EXERCISE DETAILS
Top to bottom, give the entries again exactly as written.

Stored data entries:
────────────────────
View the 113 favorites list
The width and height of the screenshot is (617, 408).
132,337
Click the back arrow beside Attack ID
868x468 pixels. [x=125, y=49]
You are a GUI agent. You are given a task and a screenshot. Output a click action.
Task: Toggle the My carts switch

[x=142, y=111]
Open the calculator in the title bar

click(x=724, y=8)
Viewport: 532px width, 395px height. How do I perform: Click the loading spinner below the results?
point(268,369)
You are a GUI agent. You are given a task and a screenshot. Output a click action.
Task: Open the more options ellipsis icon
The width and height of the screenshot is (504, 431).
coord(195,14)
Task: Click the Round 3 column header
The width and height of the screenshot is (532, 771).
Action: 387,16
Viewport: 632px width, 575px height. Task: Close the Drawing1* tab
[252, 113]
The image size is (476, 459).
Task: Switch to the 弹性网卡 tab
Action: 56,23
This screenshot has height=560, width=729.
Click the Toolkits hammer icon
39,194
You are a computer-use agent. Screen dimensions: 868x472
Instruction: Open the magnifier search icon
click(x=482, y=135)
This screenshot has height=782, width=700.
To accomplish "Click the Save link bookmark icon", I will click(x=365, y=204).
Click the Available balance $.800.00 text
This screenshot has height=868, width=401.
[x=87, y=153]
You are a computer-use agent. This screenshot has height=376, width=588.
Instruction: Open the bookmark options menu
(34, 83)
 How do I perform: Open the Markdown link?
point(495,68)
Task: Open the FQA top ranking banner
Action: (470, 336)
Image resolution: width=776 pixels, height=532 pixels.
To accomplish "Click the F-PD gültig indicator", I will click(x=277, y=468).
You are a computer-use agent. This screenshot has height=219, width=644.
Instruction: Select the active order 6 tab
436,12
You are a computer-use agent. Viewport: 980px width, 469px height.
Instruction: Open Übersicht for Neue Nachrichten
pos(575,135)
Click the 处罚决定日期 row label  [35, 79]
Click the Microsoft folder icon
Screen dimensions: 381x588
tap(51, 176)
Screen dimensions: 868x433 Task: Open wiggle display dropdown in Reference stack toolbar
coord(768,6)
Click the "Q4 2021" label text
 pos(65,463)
────────────────────
ANSWER BOX
View the 113 favorites list
The width and height of the screenshot is (617, 408).
132,337
Click the back arrow beside Attack ID
868x468 pixels. [x=125, y=49]
You are a GUI agent. You are given a task and a screenshot. Output a click action.
Task: Toggle the My carts switch

[x=142, y=111]
Open the calculator in the title bar

click(x=724, y=8)
Viewport: 532px width, 395px height. How do I perform: Click the loading spinner below the results?
point(268,369)
You are a GUI agent. You are given a task and a screenshot. Output a click action.
Task: Open the more options ellipsis icon
The width and height of the screenshot is (504, 431).
coord(195,14)
Task: Click the Round 3 column header
The width and height of the screenshot is (532, 771).
Action: 387,16
Viewport: 632px width, 575px height. Task: Close the Drawing1* tab
[252, 113]
The image size is (476, 459).
Task: Switch to the 弹性网卡 tab
Action: 56,23
This screenshot has height=560, width=729.
Click the Toolkits hammer icon
39,194
You are a computer-use agent. Screen dimensions: 868x472
Instruction: Open the magnifier search icon
click(x=482, y=135)
This screenshot has height=782, width=700.
To accomplish "Click the Save link bookmark icon", I will click(x=365, y=204).
Click the Available balance $.800.00 text
This screenshot has height=868, width=401.
[x=87, y=153]
You are a computer-use agent. This screenshot has height=376, width=588.
Instruction: Open the bookmark options menu
(34, 83)
 How do I perform: Open the Markdown link?
point(495,68)
Task: Open the FQA top ranking banner
Action: (470, 336)
Image resolution: width=776 pixels, height=532 pixels.
To accomplish "Click the F-PD gültig indicator", I will click(x=277, y=468).
You are a computer-use agent. This screenshot has height=219, width=644.
Instruction: Select the active order 6 tab
436,12
You are a computer-use agent. Viewport: 980px width, 469px height.
Instruction: Open Übersicht for Neue Nachrichten
pos(575,135)
Click the 处罚决定日期 row label  [35, 79]
Click the Microsoft folder icon
Screen dimensions: 381x588
tap(51, 176)
Screen dimensions: 868x433 Task: Open wiggle display dropdown in Reference stack toolbar
coord(768,6)
Click the "Q4 2021" label text
 pos(65,463)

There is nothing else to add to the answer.